=== Task details ===
Exact reproduction is required for the lines below starting at the line with "Łamana Skała –" and ending at the line with "ご利用ガイド (16, 2452)", both included. No other lines, and no pictures.

━━━━━ Available data ━━━━━

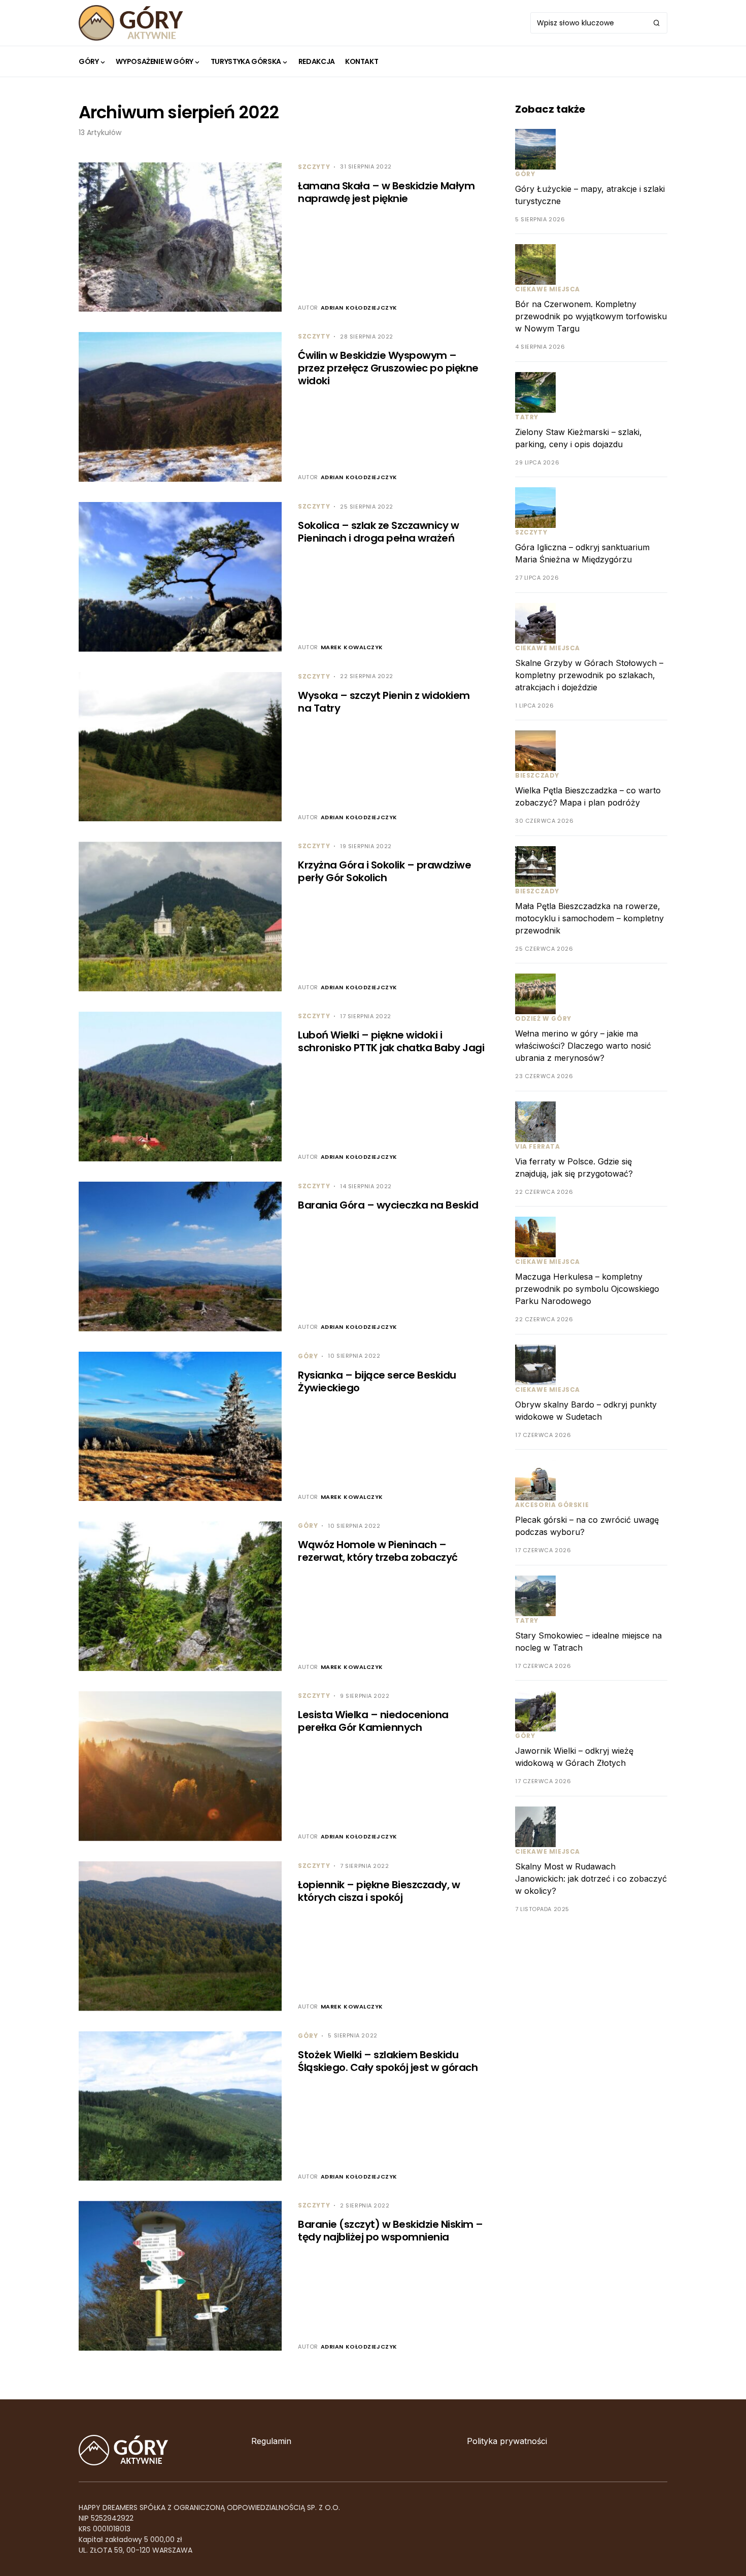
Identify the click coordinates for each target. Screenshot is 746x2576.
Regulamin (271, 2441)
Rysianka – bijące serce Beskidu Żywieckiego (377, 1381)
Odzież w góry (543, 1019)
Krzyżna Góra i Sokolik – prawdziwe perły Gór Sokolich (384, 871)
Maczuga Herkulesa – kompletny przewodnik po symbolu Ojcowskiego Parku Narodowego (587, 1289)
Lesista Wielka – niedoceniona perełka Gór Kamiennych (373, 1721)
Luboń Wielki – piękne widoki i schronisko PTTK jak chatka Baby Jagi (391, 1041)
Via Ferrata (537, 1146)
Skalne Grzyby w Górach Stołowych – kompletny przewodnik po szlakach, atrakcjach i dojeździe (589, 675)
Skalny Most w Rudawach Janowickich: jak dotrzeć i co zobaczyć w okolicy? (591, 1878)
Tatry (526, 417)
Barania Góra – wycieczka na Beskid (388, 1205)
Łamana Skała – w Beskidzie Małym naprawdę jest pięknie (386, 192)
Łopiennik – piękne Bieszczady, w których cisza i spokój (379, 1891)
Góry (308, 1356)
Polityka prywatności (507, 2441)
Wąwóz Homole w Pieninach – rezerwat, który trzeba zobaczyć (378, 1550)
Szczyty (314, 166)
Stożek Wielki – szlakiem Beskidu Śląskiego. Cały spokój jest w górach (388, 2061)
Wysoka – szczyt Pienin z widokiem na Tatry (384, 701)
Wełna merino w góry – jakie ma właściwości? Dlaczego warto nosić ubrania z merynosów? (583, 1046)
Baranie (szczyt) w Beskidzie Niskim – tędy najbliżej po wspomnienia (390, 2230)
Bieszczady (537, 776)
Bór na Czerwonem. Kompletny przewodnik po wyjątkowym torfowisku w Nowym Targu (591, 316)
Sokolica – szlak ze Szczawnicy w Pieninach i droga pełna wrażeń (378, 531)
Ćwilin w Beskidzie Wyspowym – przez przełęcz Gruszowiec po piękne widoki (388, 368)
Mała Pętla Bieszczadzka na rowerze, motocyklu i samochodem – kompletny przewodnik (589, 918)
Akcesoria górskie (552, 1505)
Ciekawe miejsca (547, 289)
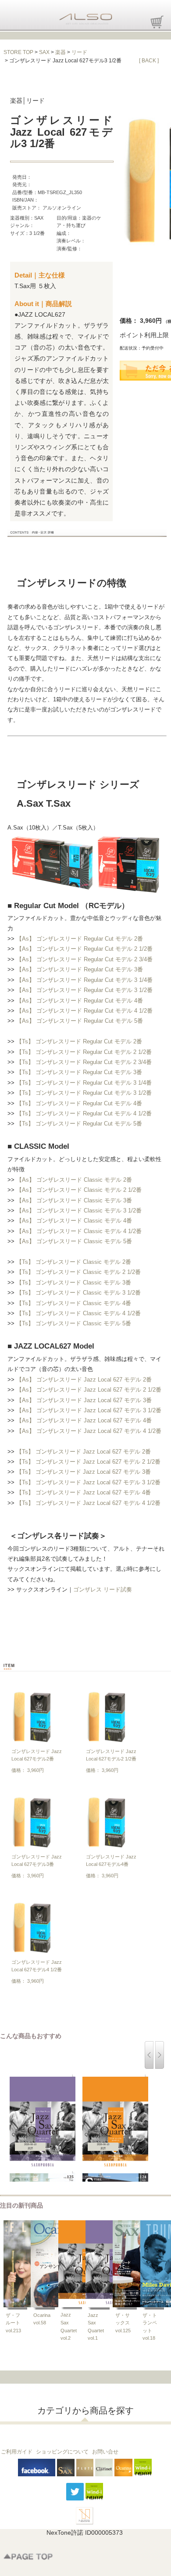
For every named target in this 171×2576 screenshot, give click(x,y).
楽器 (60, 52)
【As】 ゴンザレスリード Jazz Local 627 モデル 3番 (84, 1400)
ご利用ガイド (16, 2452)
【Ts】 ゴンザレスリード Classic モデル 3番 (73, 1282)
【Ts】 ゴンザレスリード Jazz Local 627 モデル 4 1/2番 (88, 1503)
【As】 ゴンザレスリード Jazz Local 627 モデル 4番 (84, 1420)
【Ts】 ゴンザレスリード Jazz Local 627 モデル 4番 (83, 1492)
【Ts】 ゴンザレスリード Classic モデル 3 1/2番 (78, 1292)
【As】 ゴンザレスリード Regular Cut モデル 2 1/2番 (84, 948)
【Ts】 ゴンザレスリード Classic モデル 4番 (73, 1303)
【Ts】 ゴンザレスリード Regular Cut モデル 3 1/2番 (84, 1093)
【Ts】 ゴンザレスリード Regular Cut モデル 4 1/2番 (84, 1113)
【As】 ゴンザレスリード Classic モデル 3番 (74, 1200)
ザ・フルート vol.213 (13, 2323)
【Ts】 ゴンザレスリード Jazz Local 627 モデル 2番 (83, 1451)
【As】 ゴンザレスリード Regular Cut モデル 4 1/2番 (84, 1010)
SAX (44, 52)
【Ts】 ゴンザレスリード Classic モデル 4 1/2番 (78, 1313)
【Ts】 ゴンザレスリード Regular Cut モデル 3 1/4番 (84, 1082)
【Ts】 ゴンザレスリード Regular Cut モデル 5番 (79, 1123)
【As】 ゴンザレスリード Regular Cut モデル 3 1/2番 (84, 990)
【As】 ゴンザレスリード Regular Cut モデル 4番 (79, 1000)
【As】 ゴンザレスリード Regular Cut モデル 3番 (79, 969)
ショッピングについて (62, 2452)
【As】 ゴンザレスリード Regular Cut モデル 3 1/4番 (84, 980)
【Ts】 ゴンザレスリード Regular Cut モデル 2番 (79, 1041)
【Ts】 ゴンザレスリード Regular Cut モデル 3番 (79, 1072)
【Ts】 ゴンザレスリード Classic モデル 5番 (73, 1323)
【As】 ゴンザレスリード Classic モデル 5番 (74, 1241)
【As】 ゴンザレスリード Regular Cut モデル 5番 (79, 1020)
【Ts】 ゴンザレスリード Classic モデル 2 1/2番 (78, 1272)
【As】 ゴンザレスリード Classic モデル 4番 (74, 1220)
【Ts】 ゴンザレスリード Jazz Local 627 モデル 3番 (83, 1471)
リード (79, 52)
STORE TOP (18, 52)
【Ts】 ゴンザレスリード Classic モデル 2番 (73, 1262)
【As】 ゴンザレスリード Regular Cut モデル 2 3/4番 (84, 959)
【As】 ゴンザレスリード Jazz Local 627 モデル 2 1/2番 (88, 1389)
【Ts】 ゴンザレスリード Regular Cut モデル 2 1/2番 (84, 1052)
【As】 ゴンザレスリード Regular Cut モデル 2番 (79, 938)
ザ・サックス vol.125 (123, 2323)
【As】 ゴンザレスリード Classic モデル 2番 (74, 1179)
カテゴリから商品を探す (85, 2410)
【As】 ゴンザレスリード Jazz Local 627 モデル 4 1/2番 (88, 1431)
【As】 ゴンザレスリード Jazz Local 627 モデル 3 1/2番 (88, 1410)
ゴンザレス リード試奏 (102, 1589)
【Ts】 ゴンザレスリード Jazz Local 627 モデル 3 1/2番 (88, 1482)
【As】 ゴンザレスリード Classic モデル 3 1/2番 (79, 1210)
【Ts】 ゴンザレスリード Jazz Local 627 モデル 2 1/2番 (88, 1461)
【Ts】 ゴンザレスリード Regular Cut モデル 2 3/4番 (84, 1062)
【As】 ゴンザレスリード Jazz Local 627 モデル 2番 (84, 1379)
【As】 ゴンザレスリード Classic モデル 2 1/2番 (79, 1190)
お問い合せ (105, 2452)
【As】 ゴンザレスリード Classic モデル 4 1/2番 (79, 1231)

━━━━━

=== Response area ===
Łamana Skała – w Beskidzie Małym naprawdę jest pięknie (386, 192)
Łopiennik – piękne Bieszczady, w których cisza i spokój (379, 1891)
Góry (308, 1356)
Polityka prywatności (507, 2441)
Wąwóz Homole w Pieninach – rezerwat, który trzeba zobaczyć (378, 1550)
Szczyty (314, 166)
Stożek Wielki – szlakiem Beskidu Śląskiego. Cały spokój jest w górach (388, 2061)
Wysoka – szczyt Pienin z widokiem na Tatry (384, 701)
Wełna merino w góry – jakie ma właściwości? Dlaczego warto nosić ubrania z merynosów? (583, 1046)
Baranie (szczyt) w Beskidzie Niskim – tędy najbliżej po wspomnienia (390, 2230)
Bieszczady (537, 776)
Bór na Czerwonem. Kompletny przewodnik po wyjątkowym torfowisku w Nowym Targu (591, 316)
Sokolica – szlak ze Szczawnicy w Pieninach i droga pełna wrażeń (378, 531)
Ćwilin w Beskidzie Wyspowym – przez przełęcz Gruszowiec po piękne widoki (388, 368)
Mała Pętla Bieszczadzka na rowerze, motocyklu i samochodem – kompletny przewodnik (589, 918)
Akcesoria górskie (552, 1505)
Ciekawe miejsca (547, 289)
For every named target in this 171×2576 screenshot, give click(x,y).
楽器 (60, 52)
【As】 ゴンザレスリード Jazz Local 627 モデル 3番 (84, 1400)
ご利用ガイド (16, 2452)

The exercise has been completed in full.